What do you mean GEM doesn't have a library for this? That's what
gem-mappability
is for. I just downloaded the binary and it's there.My mistake !! I looked it in binary-pre-release-2, which does not have the binary for mappability but release 3 has it. Thanks !!
As of September 2017 the gem-mappability binary is missing from the GEM build. The note on the GEM wiki dated 2012 states "mappability tools are still in the process of being migrated to the new mapping engine. The mappability will come back online shortly." (wiki for the GEM library). There is also no ENCODE version of the mappability track for hg38. Is my best bet really doing a liftOver on wgEncodeCrgMapabilityAlign100mer.bigWig from hg19 to hg38?
"rn6.softmask.all.fa" is the reference genome file with repetitive regions soft masked.
many thanks, I understand what the rn6.softmask.all.fa file is. I dont undestand what rn6.softmask.all file is (the line above) Are you saying they are the same thing?
Well, that line is just the declaration of variable named "pref" which is used in code below wherever the file name prefix is required. Simply put, its used to create file name prefix.
For example, below line will assign variable "idxpref" with value "rn6.softmask.all_index"
idxpref="${pref}_index"
oh! thanks so much! I assumed i was missing an index file of some sort!!
thanks again..
If you are working with UCSC hg19 there are pre-built mappability files from ENCODE available here.

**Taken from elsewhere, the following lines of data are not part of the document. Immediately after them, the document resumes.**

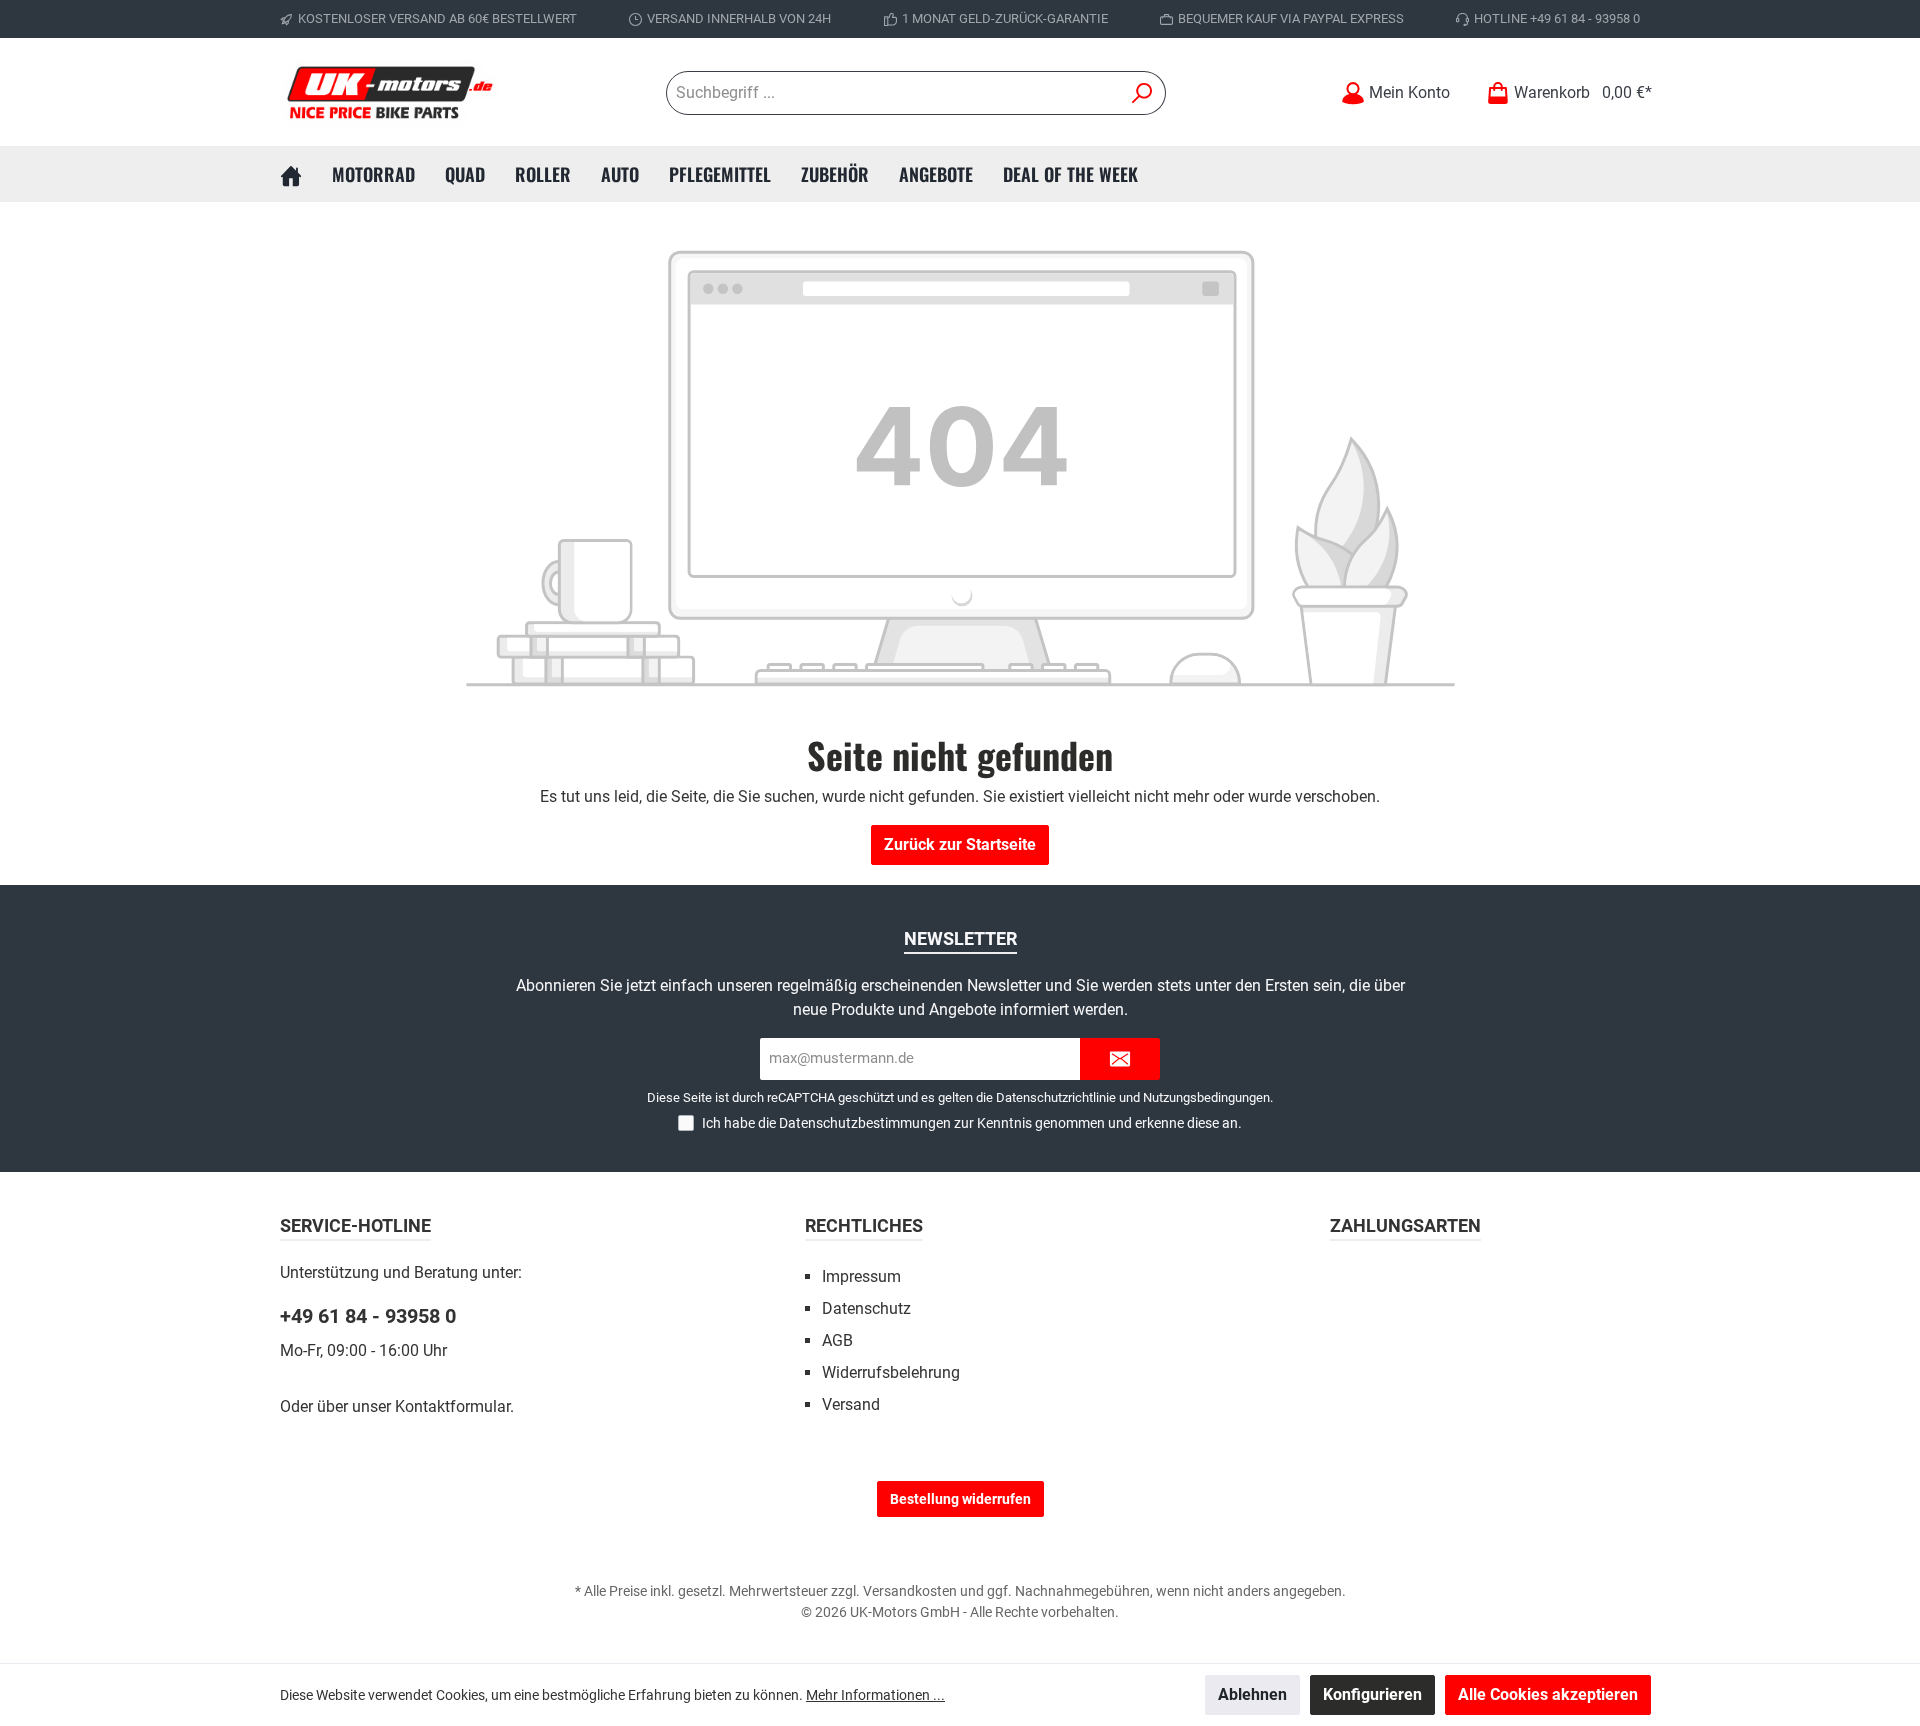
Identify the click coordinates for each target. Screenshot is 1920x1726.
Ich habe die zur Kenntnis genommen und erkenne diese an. (972, 1123)
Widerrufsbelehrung (891, 1372)
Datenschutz (866, 1308)
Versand (851, 1404)
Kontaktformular (452, 1406)
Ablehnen (1252, 1694)
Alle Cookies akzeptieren (1548, 1694)
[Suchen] (1142, 93)
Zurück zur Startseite (960, 844)
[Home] (306, 174)
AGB (837, 1340)
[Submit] (1120, 1059)
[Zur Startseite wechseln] (390, 92)
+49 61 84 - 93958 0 (368, 1316)
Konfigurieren (1372, 1694)
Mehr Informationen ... (875, 1695)
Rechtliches (864, 1225)
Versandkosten (910, 1591)
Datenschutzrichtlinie (1056, 1097)
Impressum (861, 1276)
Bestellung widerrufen (960, 1499)
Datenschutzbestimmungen (865, 1123)
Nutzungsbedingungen (1206, 1097)
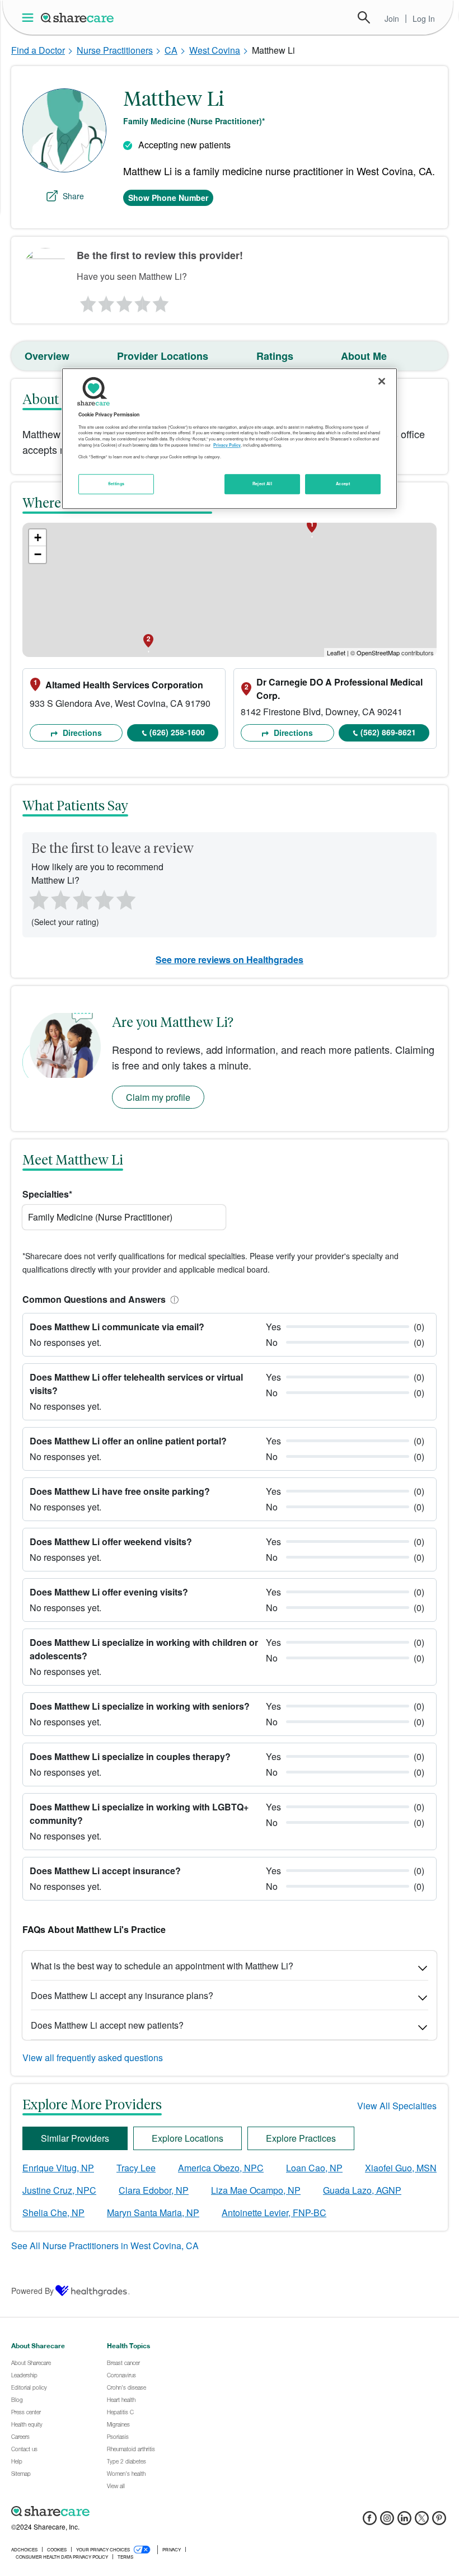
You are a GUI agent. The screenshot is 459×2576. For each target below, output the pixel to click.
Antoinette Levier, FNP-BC (274, 2212)
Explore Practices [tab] (301, 2138)
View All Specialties (397, 2105)
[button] (172, 1299)
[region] (229, 438)
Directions (81, 732)
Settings (116, 483)
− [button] (37, 554)
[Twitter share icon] (421, 2521)
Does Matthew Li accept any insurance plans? (122, 1995)
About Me (364, 356)
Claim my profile (158, 1097)
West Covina (214, 50)
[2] (105, 301)
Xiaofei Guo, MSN (401, 2167)
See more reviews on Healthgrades (229, 959)
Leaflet (336, 652)
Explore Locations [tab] (187, 2138)
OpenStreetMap (378, 652)
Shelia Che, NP (53, 2212)
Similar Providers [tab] (75, 2138)
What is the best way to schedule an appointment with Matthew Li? (162, 1965)
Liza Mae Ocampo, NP (256, 2190)
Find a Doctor (38, 50)
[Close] (381, 381)
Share (73, 195)
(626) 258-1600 (177, 732)
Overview (47, 356)
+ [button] (37, 538)
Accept (343, 483)
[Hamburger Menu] (30, 17)
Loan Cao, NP (314, 2167)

I am running the following code:
gem-indexer -i Homo_sapiens-GRCh38.p13_contigs.fa -o Homo_sapiens-GRCh38.p13_contigs -threads 8
And I am getting this error:
GEM::Error (archive_builder_text.c:180,archive_builder_text_process_character) MultiFASTA parsing (genome/Homo_sapiens-GRCh38.p13/Homo_sapiens-GRCh38.p13_contigs.fa:46604068). Invalid character found ('>')
Any idea how to solve it?
May be Homo_sapiens-GRCh38.p13_contigs.fa file has the ">" as a part of sequence instead of newline. Check the file once.